C’était elle qui avait pris le cliché.

Pourquoi a –telle éprouvé le besoin de le sortir de l’album ce matin ?

Lucie caresse la photo d’un doigt tremblant.

- Heureusement qu’à l’époque, on prenait encore des photo papier, soupire-t-elle.

Par la fenêtre, elle voit la masse formidable  du Massif, et la face grise de l’Aiguille de la Vanoise. Sur la photo qui tremble entre ses doigts, l’angle de vue est exactement le même :  en face de l’aplomb d’une centaine de mètres qui ouvre les «affaires sérieuses » de la course. À partir de ce point-là, on est sur une pente à soixante pour cent, l’encordage est obligatoire…
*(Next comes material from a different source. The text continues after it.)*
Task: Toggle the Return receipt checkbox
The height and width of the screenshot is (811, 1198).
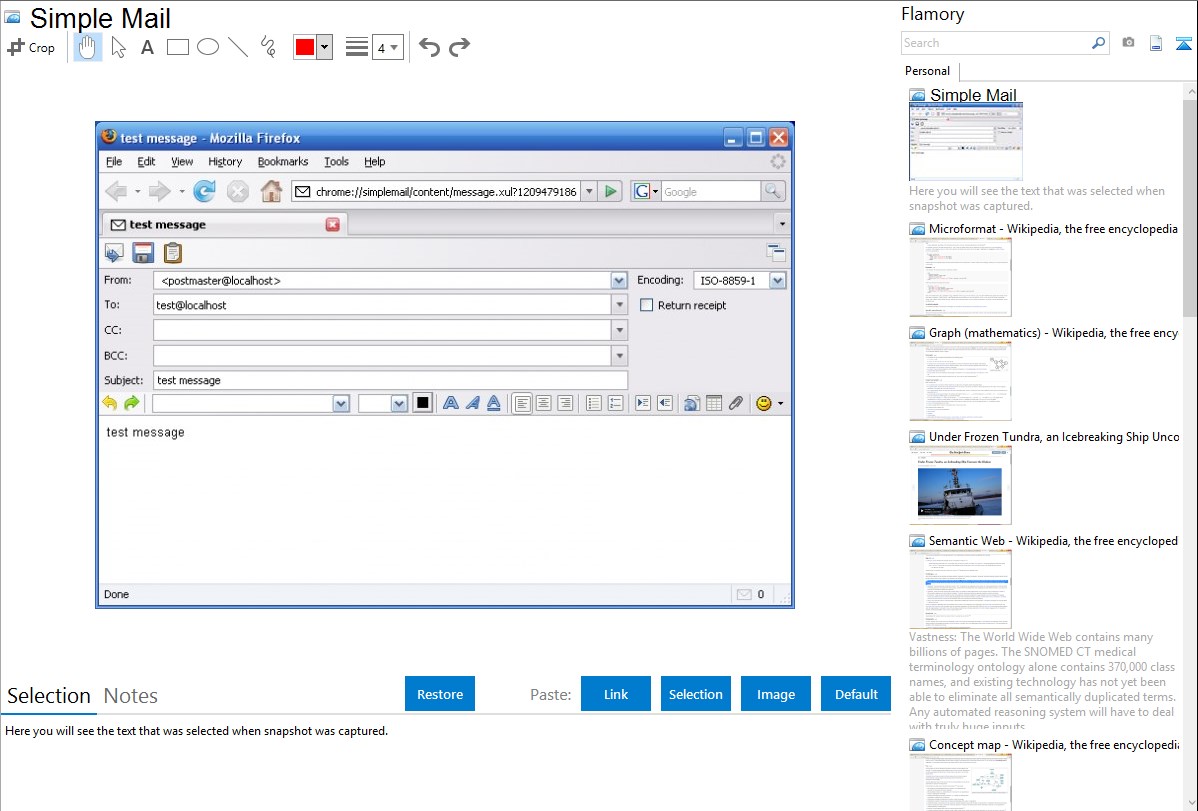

Malgré la clarté ensoleillée de la matinée, elle sait bien qu’on ne peut pas encore distinguer les grimpeurs,  même depuis la terrasse  du Fontanette, le restaurant d’altitude où elle  vit et travaille. Mentalement, elle rejoint la cordée qui va « faire »l’Aiguille aujourd’hui. Il leur faudra encore deux bonnes heures pour arriver exactement en face de la fenêtre, d’où le cliché qu’elle tient dans les mains a été pris, il y a quinze ans, déjà.

Lucie frissonne malgré elle et se penche par –dessus le dossier du fauteuil qu’elle a poussé devant la fenêtre. Elle ne peut s’empêcher de vérifier encore une fois que la vue  depuis le siège est bien conforme. Elle s’en veut de se sentir si fébrile, alors qu’elle sait pertinemment qu’il n’y a rien à craindre, cette fois.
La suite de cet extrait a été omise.